I worked on one my problem and I want you to check my work or give my some good idea for solution.
Let $f$ be function of two variables such that $f(x,y)=|xy|$.
a) Find all the point were partial derivates exist and compute partial derivates in it.
My work:
Our function f is symetirical so it doesn't matter which variables x or y sholud I look.
Derivation of $|x|$ is $\frac{x}{|x|}$ so our only problematic point wil be $(0,0)$ (in other point partial derivatives is easy to compute).
$$\frac{\partial f}{\partial x}(0,0)=lim_{h\rightarrow0}(\frac{f(h,0)}{h}=\frac{0}{h})=0$$. b) Find all the points were function f is differentiable.
My work: It is easy to see that only problematical point will be $(0,0)$. But we know all partial derivates (form part a) so we know Jacobian matrix and we can use definition to check differentiable.)

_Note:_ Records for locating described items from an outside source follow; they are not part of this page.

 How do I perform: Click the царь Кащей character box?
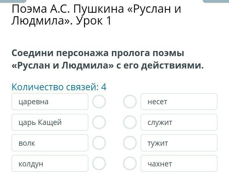coord(50,122)
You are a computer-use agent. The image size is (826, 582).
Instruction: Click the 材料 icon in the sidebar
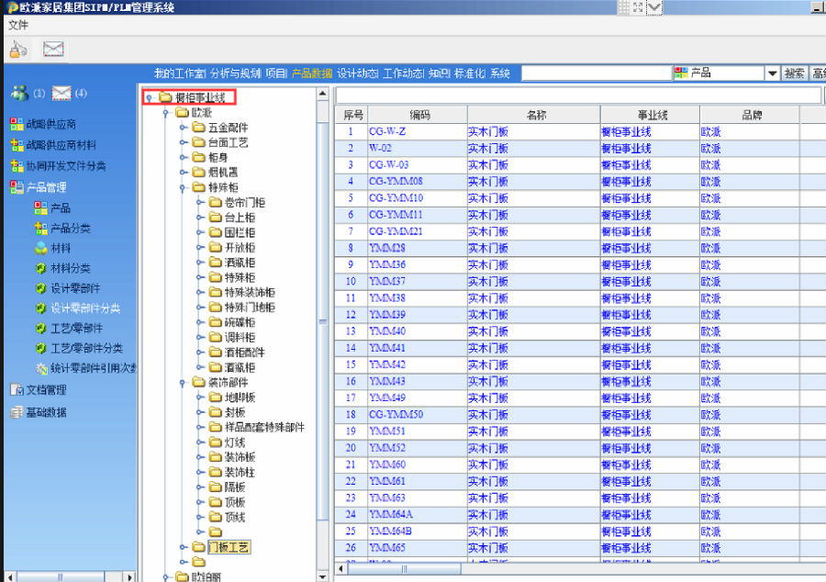[x=40, y=248]
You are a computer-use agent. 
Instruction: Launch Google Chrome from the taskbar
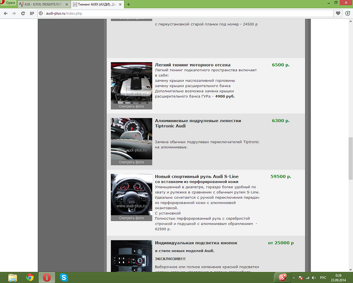coord(30,277)
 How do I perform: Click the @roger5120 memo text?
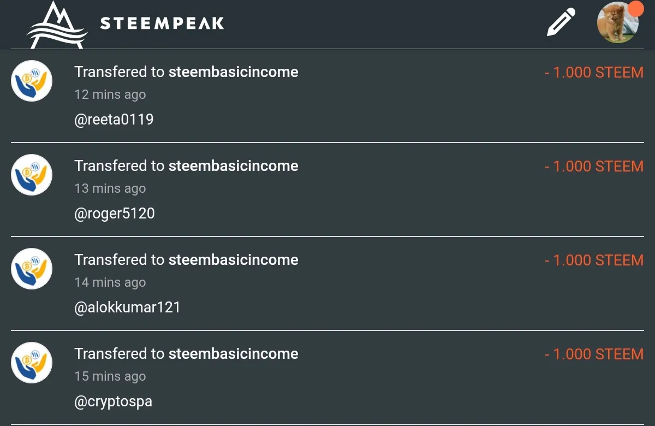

$$lim_(x,y)\rightarrow(0,0) \frac{|xy|}{\sqrt{x^2+y^2}}=0$$ (This is easy to check by switcing to polar coordinates.)
c) Find $Df(1,3)(5,7)$
My work: $$\frac{\partial f}{\partial x}(x,y)=\frac{x}{|x|}*|y|$$ $$\frac{\partial f}{\partial y}(x,y)=\frac{y}{|y|}*|x|$$
So by that we know how our Jacobian matrix looks like and we evalute her in point $(1,3)$ and after that we multiply our matrix at point $(1,3)$ by vector $(5,7)$.